[Task details]:
The answer must consist of every record, printed exactly as it stands.

[Dataset entries]
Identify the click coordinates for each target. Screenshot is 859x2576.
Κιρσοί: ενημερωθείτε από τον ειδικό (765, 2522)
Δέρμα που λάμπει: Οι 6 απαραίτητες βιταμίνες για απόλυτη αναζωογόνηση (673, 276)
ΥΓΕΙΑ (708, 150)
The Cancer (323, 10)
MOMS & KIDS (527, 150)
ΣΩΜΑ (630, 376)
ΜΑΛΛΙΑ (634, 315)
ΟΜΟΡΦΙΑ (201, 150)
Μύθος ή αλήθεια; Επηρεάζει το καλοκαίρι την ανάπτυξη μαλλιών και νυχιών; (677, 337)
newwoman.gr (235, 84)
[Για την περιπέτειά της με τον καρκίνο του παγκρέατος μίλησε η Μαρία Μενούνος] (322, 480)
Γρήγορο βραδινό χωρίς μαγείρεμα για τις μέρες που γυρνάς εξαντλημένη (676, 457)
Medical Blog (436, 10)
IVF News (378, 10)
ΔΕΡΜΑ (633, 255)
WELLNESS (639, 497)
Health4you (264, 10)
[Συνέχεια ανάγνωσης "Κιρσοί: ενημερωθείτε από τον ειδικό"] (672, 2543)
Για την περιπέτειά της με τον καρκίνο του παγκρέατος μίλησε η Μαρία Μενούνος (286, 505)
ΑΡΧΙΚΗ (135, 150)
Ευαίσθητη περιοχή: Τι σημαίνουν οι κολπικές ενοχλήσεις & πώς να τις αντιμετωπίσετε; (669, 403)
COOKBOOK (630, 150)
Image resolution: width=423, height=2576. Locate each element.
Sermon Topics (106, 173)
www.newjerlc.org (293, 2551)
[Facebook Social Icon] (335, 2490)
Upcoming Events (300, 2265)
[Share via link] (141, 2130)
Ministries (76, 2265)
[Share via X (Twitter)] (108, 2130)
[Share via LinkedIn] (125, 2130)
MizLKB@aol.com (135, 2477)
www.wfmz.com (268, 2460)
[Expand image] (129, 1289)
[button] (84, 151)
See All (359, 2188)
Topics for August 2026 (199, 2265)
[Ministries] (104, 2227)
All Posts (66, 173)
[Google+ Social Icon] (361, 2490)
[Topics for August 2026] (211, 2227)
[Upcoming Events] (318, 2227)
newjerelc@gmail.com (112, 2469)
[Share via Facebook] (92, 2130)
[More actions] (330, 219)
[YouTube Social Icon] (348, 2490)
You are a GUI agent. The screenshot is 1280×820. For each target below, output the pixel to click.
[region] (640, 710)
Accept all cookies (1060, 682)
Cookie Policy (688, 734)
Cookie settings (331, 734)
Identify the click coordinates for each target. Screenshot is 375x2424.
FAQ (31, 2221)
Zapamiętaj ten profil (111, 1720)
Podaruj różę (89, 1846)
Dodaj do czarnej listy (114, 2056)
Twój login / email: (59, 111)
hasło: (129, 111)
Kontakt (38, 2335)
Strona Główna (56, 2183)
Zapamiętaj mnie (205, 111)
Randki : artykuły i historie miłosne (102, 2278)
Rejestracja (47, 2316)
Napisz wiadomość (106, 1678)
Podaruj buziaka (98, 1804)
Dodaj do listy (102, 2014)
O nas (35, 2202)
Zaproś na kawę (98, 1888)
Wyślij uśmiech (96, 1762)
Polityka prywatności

[The answer]:
Identify the click coordinates for each target. Screenshot is 859x2576.
Κιρσοί: ενημερωθείτε από τον ειδικό (765, 2522)
Δέρμα που λάμπει: Οι 6 απαραίτητες βιταμίνες για απόλυτη αναζωογόνηση (673, 276)
ΥΓΕΙΑ (708, 150)
The Cancer (323, 10)
MOMS & KIDS (527, 150)
ΣΩΜΑ (630, 376)
ΜΑΛΛΙΑ (634, 315)
ΟΜΟΡΦΙΑ (201, 150)
Μύθος ή αλήθεια; Επηρεάζει το καλοκαίρι την ανάπτυξη μαλλιών και νυχιών; (677, 337)
newwoman.gr (235, 84)
[Για την περιπέτειά της με τον καρκίνο του παγκρέατος μίλησε η Μαρία Μενούνος] (322, 480)
Γρήγορο βραδινό χωρίς μαγείρεμα για τις μέρες που γυρνάς εξαντλημένη (676, 457)
Medical Blog (436, 10)
IVF News (378, 10)
ΔΕΡΜΑ (633, 255)
WELLNESS (639, 497)
Health4you (264, 10)
[Συνέχεια ανάγνωσης "Κιρσοί: ενημερωθείτε από τον ειδικό"] (672, 2543)
Για την περιπέτειά της με τον καρκίνο του παγκρέατος μίλησε η Μαρία Μενούνος (286, 505)
ΑΡΧΙΚΗ (135, 150)
Ευαίσθητη περιοχή: Τι σημαίνουν οι κολπικές ενοχλήσεις & πώς να τις αντιμετωπίσετε; (669, 403)
COOKBOOK (630, 150)
Image resolution: width=423, height=2576. Locate each element.
Sermon Topics (106, 173)
www.newjerlc.org (293, 2551)
[Facebook Social Icon] (335, 2490)
Upcoming Events (300, 2265)
[Share via link] (141, 2130)
Ministries (76, 2265)
[Share via X (Twitter)] (108, 2130)
[Share via LinkedIn] (125, 2130)
MizLKB@aol.com (135, 2477)
www.wfmz.com (268, 2460)
[Expand image] (129, 1289)
[button] (84, 151)
See All (359, 2188)
Topics for August 2026 (199, 2265)
[Ministries] (104, 2227)
All Posts (66, 173)
[Google+ Social Icon] (361, 2490)
[Topics for August 2026] (211, 2227)
[Upcoming Events] (318, 2227)
newjerelc@gmail.com (112, 2469)
[Share via Facebook] (92, 2130)
[More actions] (330, 219)
[YouTube Social Icon] (348, 2490)
You are a GUI agent. The screenshot is 1280×820. For each target below, output the pixel to click.
[region] (640, 710)
Accept all cookies (1060, 682)
Cookie Policy (688, 734)
Cookie settings (331, 734)
Identify the click coordinates for each target. Screenshot is 375x2424.
FAQ (31, 2221)
Zapamiętaj ten profil (111, 1720)
Podaruj różę (89, 1846)
Dodaj do czarnej listy (114, 2056)
Twój login / email: (59, 111)
hasło: (129, 111)
Kontakt (38, 2335)
Strona Główna (56, 2183)
Zapamiętaj mnie (205, 111)
Randki : artykuły i historie miłosne (102, 2278)
Rejestracja (47, 2316)
Napisz wiadomość (106, 1678)
Podaruj buziaka (98, 1804)
Dodaj do listy (102, 2014)
O nas (35, 2202)
Zaproś na kawę (98, 1888)
Wyślij uśmiech (96, 1762)
Polityka prywatności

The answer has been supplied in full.